NEL SEGNO DEL RICORDO : SETTANTACINQUE ANNI DALLA LIBERAZIONE, A CASTELFORTE E’ FESTA GRANDE

Dal sito web "H24 notizie"

 

 

“Castelforte – esordisce il sindaco Giancarlo Cardillo – celebrerà l’11 e 12 maggio, il 75° anniversario della liberazione con un evento senza precedenti nella storia. Vivremo due giorni intensi e di straordinaria emozione il cui programma sta già riscuotendo un notevole e importante successo che coinvolge il Comune, la sua popolazione, le associazioni, i gruppi. Sarà rinnovata la memoria di un tragico momento della storia cittadina che ha lasciato cicatrici nelle mura e nella storia personale e collettiva di un intero popolo”.

 

L’evento è stato costruito con le idee e l’apporto determinate di vari soggetti primo fra tutti l’Associazione Linea Gustav Fronte Garigliano ed in particolare il suo presidente Giuseppe Caucci che ha condiviso il frutto di anni e anni di appassionate ricerche storiche e, proprio, la sua associazione ha realizzato, a proprie spese e cura, un museo dedicato alla seconda guerra mondiale all’interno di locali di proprietà comunale.
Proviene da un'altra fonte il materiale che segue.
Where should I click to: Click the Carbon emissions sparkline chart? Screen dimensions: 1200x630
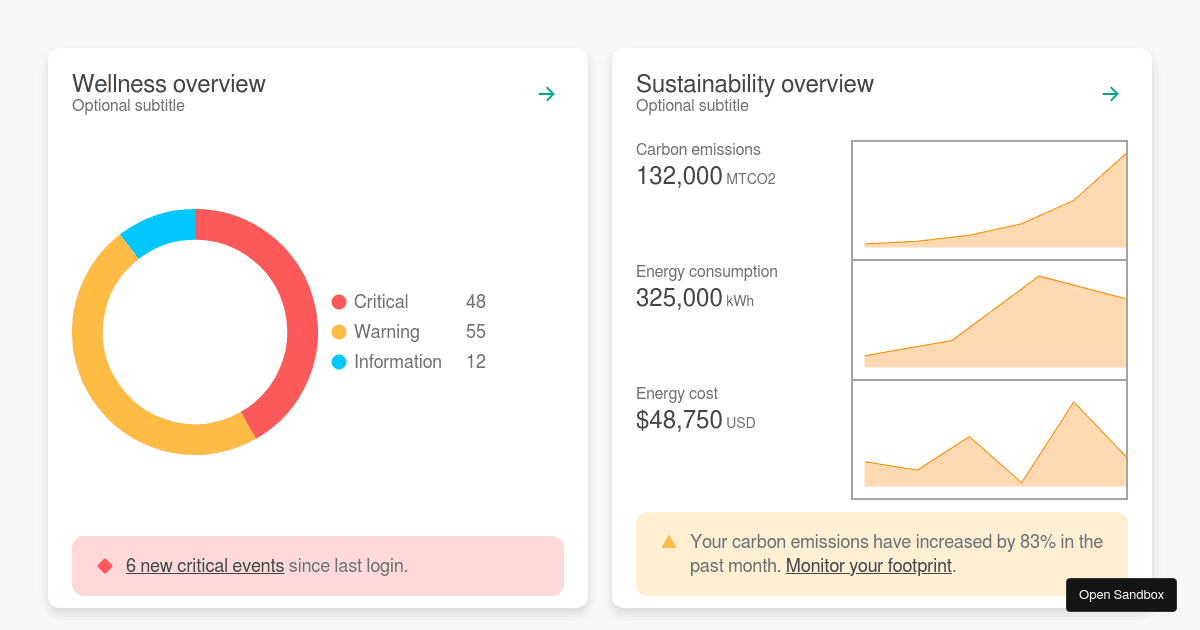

Il museo, infatti, è destinato ad ulteriori, importanti e significativi sviluppi che l’amministrazione comunale avrà cura di accompagnare e seguire con attenzione perché il comune patrimonio di storia non vada perduto e resti, per sempre, a ricordarci l’orrore della guerra e le sue nefandezze. La celebrazione del 75° anniversario, però ha coinvolto e coinvolge anche altre importanti e qualificati istituzioni. In particolare la Presidenza del Consiglio Regionale del Lazio, l’Istituto Omnicomprensivo di Castelforte guidato dal dirigente Amato Polidoro. Proprio all’interno della palestra, infatti, sarà presentato il libro dedicato alle Città martiri il cui gonfalone è stato decorato da Medaglia al Valor Militare o Civile, tra le quali Castelforte, il cui gonfalone è stato fregiato della Medaglia d’Oro al Valor Civile. Il libro è stato curato dall’Associazione Nazionale Combattenti della Guerra Liberazione il cui presidente Alessandro Cortese de Bosis interverrà sabato 11 maggio alle ore 8,30 insieme all’Ammiraglio Giuliano Manzari, direttore del Centro Studi e Ricerche Storiche sulla Guerra di Liberazione 1943 – 1945 alla presentazione del libro accolti dal sindaco Cardillo e dal dirigente Polidoro.

 

Dopo la presentazione del pregevole volume, unico nel suo genere, la celebrazione proseguirà con l’inaugurazione del War Museum Gustav Line Garigliano Front.

 

La celebrazione continuerà la sera alle 23 in piazza San Rocco dove, il Comune, in collaborazione con l’Associazione Linea Gustav Fronte Garigliano, proporrà una rievocazione animata dell’attacco alleato con il quale è stata conquistata Castelforte e sfondato il muro di difesa tedesca eretto sulla linea Gustav. Si tratta di un evento rievocativo molto particolare, una vera e propria novità che non ha precedenti forse nemmeno a livello nazionale. Saranno diffusi non solo la sonora dell’attacco sferrato ma anche video originali dell’epoca accompagnati da uno spettacolo di bombe e traccianti capaci di far rivivere quelle tragiche ore che hanno illuminato a giorno la notte più cupa della storia di Castelforte e dei suoi figli. Dopo questo vero evento è in programma la suggestiva visita notturna e guidata del museo.

 

Il giorno seguente Castelforte accoglierà i fanti piumati della Fanfara della Brigata Bersaglieri Garibaldi che giungeranno in Piazza San Rocco rievocando l’ingresso degli alleati e sfilando sul corso di Via Alfredo Fusco. Ad accoglierli ci saranno le più alte cariche istituzionali e politiche del territorio, i gonfaloni dei Comuni che hanno vissuto la tragedia della seconda guerra mondiale sulla linea Gustav, le rappresentanze della forze armate e di polizia, le associazioni, i gruppi e i cittadini non solo di Castelforte. Dopo la deposizione della corona d’alloro al monumento ai caduti, la Fanfara terrà un concerto dedicato alle vittime della linea Gustav. Insomma per due giorni Castelforte ridiventerà come lo è stato, davvero, per la storia, il centro strategicamente più importante del fronte Garigliano della linea di difesa tedesca la cui conquista ha permesso agli alleati di risalire l’Italia dopo nove lunghi mesi di orrore, morte e distruzione.